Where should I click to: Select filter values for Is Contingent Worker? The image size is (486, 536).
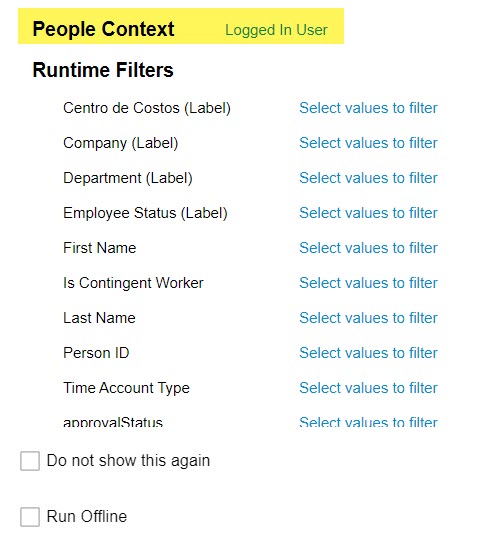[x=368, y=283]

□ □ □ □

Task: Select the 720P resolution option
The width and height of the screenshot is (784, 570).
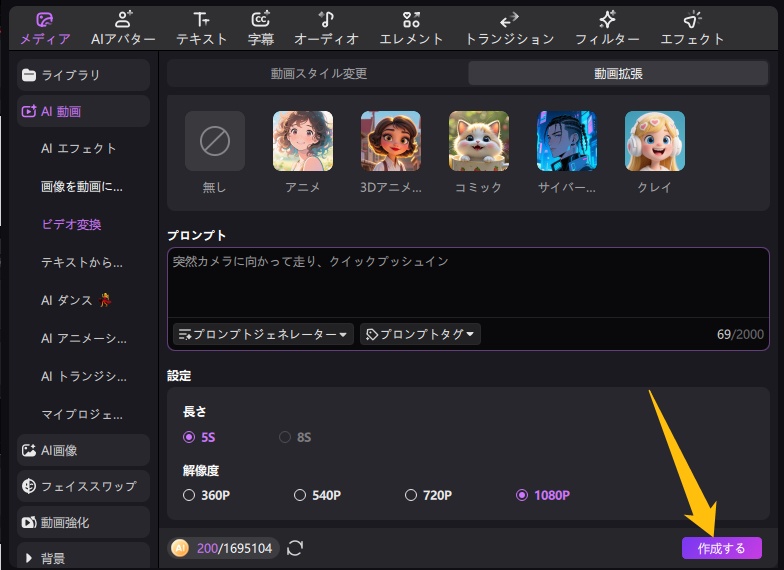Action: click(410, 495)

□ □ □ □

**What is asked:** Recast the lines of the material from the line containing "Where should I" through the line containing "[x=368, y=283]", inclusive, as a JSON list of strings with one string per line and blank lines skipped. Leave the pictures out of the answer.

**Result below:**
[
  "Where should I click to: Select filter values for Is Contingent Worker? The image size is (486, 536).",
  "[x=368, y=283]"
]